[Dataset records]
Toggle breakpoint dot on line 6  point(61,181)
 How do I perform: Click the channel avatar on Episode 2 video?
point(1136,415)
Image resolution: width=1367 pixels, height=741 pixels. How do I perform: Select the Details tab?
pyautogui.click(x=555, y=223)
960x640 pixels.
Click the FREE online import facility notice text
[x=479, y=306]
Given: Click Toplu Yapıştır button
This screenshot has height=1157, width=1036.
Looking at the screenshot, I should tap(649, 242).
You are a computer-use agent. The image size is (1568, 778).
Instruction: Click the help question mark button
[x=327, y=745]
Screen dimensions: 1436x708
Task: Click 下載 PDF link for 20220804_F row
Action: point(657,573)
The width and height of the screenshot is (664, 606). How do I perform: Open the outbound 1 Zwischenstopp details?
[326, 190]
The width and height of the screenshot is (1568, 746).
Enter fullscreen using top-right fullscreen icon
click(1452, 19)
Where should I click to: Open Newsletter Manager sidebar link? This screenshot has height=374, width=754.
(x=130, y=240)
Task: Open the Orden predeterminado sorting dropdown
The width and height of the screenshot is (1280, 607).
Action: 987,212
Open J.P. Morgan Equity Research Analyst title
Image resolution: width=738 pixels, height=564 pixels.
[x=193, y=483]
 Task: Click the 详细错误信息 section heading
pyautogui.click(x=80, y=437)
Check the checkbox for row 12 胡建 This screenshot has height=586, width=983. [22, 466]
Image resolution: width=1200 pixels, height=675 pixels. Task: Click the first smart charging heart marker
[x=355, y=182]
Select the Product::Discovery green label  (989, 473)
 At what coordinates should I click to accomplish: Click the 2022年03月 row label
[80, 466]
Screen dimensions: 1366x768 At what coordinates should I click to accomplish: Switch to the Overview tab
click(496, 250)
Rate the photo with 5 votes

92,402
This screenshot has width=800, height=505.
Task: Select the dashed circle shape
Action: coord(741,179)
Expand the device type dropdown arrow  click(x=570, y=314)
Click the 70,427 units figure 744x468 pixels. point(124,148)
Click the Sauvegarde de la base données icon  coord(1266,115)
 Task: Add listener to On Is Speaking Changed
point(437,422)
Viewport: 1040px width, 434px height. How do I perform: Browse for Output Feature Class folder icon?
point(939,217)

- [Instructions for the task]
Set out the records again, exactly as they appear above.

- [Exercise answer]
Toggle breakpoint dot on line 6  point(61,181)
 How do I perform: Click the channel avatar on Episode 2 video?
point(1136,415)
Image resolution: width=1367 pixels, height=741 pixels. How do I perform: Select the Details tab?
pyautogui.click(x=555, y=223)
960x640 pixels.
Click the FREE online import facility notice text
[x=479, y=306]
Given: Click Toplu Yapıştır button
This screenshot has height=1157, width=1036.
Looking at the screenshot, I should tap(649, 242).
You are a computer-use agent. The image size is (1568, 778).
Instruction: Click the help question mark button
[x=327, y=745]
Screen dimensions: 1436x708
Task: Click 下載 PDF link for 20220804_F row
Action: point(657,573)
The width and height of the screenshot is (664, 606). How do I perform: Open the outbound 1 Zwischenstopp details?
[326, 190]
The width and height of the screenshot is (1568, 746).
Enter fullscreen using top-right fullscreen icon
click(1452, 19)
Where should I click to: Open Newsletter Manager sidebar link? This screenshot has height=374, width=754.
(x=130, y=240)
Task: Open the Orden predeterminado sorting dropdown
The width and height of the screenshot is (1280, 607).
Action: 987,212
Open J.P. Morgan Equity Research Analyst title
Image resolution: width=738 pixels, height=564 pixels.
[x=193, y=483]
 Task: Click the 详细错误信息 section heading
pyautogui.click(x=80, y=437)
Check the checkbox for row 12 胡建 This screenshot has height=586, width=983. [22, 466]
Image resolution: width=1200 pixels, height=675 pixels. Task: Click the first smart charging heart marker
[x=355, y=182]
Select the Product::Discovery green label  (989, 473)
 At what coordinates should I click to accomplish: Click the 2022年03月 row label
[80, 466]
Screen dimensions: 1366x768 At what coordinates should I click to accomplish: Switch to the Overview tab
click(496, 250)
Rate the photo with 5 votes

92,402
This screenshot has width=800, height=505.
Task: Select the dashed circle shape
Action: coord(741,179)
Expand the device type dropdown arrow  click(x=570, y=314)
Click the 70,427 units figure 744x468 pixels. point(124,148)
Click the Sauvegarde de la base données icon  coord(1266,115)
 Task: Add listener to On Is Speaking Changed
point(437,422)
Viewport: 1040px width, 434px height. How do I perform: Browse for Output Feature Class folder icon?
point(939,217)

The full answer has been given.